Most top miners failing Paris Agreement goals
Eight of the world’s top ten largest mining companies are not doing enough to help meet international climate goals, research by a UK-based investor initiative set up by the Church of England reveals.
The Transition Pathway Initiative (TPI)’s study, published on Monday, shows that only Freeport-McMoRan (NYSE: FCX) and Grupo Mexico (BMV: GMEXICOB) have lowered carbon emissions enough to keep global temperatures from increasing by less than 2°C a year by 2050.
TPI’s report states that Glencore (LON: GLEN) and Anglo American (LON: AAL) are currently within the 2 °C benchmark set in the 2015 Paris Agreement on climate change. Their emissions pathways, however, are too flat to keep them on track to comply with the accord’s goals, it says.
Glencore’s plans to cut “Scope 3” emissions — those produced when customers burn or process a company’s raw materials — by 30% by 2035 are promising, but do not include its marketing activities.
Fortescue Metals Group (ASX: FMG) and South32 (ASX, LON: S32), the document says, have yet to set credible long-term targets. They also need to cut their overall carbon intensity by nearly 80% by 2050 to claim alignment with the Paris accord’s goals.
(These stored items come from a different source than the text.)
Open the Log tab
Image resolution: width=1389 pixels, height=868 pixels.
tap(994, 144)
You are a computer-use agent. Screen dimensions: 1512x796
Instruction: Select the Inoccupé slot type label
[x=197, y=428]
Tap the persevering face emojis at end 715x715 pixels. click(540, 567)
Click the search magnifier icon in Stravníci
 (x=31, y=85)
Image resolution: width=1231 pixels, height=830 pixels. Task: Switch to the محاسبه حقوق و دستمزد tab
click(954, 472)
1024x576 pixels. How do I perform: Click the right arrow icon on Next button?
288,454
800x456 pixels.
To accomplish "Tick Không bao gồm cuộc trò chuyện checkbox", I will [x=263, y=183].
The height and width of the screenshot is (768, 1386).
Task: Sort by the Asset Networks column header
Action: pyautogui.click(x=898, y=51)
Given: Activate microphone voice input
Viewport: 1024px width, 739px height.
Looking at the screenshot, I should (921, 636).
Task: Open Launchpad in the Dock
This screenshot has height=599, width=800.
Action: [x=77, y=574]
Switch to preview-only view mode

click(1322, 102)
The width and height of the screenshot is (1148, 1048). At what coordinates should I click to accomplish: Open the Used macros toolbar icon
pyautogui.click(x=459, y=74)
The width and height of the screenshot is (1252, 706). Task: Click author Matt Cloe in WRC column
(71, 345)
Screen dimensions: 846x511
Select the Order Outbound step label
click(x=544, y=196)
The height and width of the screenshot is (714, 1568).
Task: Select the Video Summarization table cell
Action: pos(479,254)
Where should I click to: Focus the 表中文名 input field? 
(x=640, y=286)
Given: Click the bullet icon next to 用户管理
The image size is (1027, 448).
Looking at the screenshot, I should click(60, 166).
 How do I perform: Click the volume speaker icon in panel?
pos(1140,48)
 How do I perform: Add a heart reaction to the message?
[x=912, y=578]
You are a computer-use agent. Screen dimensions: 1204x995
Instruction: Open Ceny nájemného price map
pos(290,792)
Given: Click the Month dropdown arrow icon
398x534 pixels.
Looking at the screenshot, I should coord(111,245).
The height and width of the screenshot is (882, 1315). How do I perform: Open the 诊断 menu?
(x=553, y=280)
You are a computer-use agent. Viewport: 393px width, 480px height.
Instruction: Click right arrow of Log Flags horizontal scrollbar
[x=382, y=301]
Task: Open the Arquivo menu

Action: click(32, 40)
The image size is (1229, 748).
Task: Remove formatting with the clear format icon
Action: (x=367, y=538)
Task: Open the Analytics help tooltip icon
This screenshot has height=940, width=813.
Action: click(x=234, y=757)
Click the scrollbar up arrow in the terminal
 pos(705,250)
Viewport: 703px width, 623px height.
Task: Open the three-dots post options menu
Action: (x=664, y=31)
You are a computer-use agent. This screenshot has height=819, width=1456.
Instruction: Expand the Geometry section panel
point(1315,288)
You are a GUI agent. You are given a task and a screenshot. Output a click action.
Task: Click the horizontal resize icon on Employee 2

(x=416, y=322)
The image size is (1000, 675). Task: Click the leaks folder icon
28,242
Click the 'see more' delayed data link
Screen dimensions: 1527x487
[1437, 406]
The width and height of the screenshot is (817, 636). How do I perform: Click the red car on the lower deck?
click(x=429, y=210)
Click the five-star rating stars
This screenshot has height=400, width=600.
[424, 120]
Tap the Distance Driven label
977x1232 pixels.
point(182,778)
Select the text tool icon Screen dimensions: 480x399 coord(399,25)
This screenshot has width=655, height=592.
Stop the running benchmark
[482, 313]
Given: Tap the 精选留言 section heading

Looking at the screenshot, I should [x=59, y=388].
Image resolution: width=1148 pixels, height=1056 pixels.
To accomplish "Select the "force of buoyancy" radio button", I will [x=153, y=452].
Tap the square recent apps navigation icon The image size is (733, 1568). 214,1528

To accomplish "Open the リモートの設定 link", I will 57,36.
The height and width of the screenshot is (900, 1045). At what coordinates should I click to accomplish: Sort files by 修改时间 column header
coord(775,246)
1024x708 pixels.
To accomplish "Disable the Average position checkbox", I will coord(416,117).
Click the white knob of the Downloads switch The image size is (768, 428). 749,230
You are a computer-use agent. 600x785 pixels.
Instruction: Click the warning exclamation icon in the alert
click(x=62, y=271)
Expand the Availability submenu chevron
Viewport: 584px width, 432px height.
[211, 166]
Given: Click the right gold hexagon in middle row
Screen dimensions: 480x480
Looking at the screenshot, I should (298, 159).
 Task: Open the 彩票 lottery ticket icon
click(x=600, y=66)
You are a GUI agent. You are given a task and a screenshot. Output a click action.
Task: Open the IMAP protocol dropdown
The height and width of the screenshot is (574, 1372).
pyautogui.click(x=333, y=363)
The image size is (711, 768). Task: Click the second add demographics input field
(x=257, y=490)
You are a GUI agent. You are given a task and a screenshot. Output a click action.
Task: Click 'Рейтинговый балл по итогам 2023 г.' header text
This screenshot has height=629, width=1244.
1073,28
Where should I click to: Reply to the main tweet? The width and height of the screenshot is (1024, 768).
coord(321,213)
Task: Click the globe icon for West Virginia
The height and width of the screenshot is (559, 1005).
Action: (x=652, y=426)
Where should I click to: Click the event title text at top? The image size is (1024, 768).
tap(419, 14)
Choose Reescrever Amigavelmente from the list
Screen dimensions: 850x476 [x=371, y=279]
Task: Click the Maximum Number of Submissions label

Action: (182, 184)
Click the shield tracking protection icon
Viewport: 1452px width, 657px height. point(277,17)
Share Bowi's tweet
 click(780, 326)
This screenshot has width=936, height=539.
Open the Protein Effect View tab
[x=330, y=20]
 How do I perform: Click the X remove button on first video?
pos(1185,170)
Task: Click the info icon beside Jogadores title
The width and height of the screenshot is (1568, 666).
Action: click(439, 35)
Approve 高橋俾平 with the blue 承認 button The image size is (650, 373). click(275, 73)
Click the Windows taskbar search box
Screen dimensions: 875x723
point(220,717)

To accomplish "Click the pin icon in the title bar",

MMC Norilsk provided insufficient disclosure for assessment to be possible, TPI says.
“Zero” emissions under scrutiny
TPI notes that stated net-zero ambitions from BHP (ASX, LON, NYSE: BHP), Rio Tinto (ASX, LON, NYSE: RIO) and Vale (NYSE: VALE) only cover operational emissions, typically just 6% of the emissions the entity measures.
As a result, the miners, which are the world’s three largest iron ore producers, are actually further away from alignment in 2050 than they are today, the study notes.
The highly polluting process of making steel involves adding coking coal to iron ore to make the alloy, and is responsible for up to 9% of global greenhouse emissions.
Rio Tinto’s new carbon emissions reduction targets have triggered heated criticism from some investors and environmental groups, despite the company vowing to spend $1 billion over the next five years to reduce its carbon footprint.
Market Force, a subsidiary of activist investor Friends of the Earth, said in March that the company’s announcement was “simply a reflection of business-as-usual” energy cost savings and efficiency measures.
“Rio Tinto is essentially telling its shareholders it is aware of a massive financial liability sitting on its books, but isn’t planning to manage that risk down,” executive director Julien Vincent said.
TPI is a global initiative founded in 2017. It is now supported by over 60 investors with combined assets of over $18 trillion under management.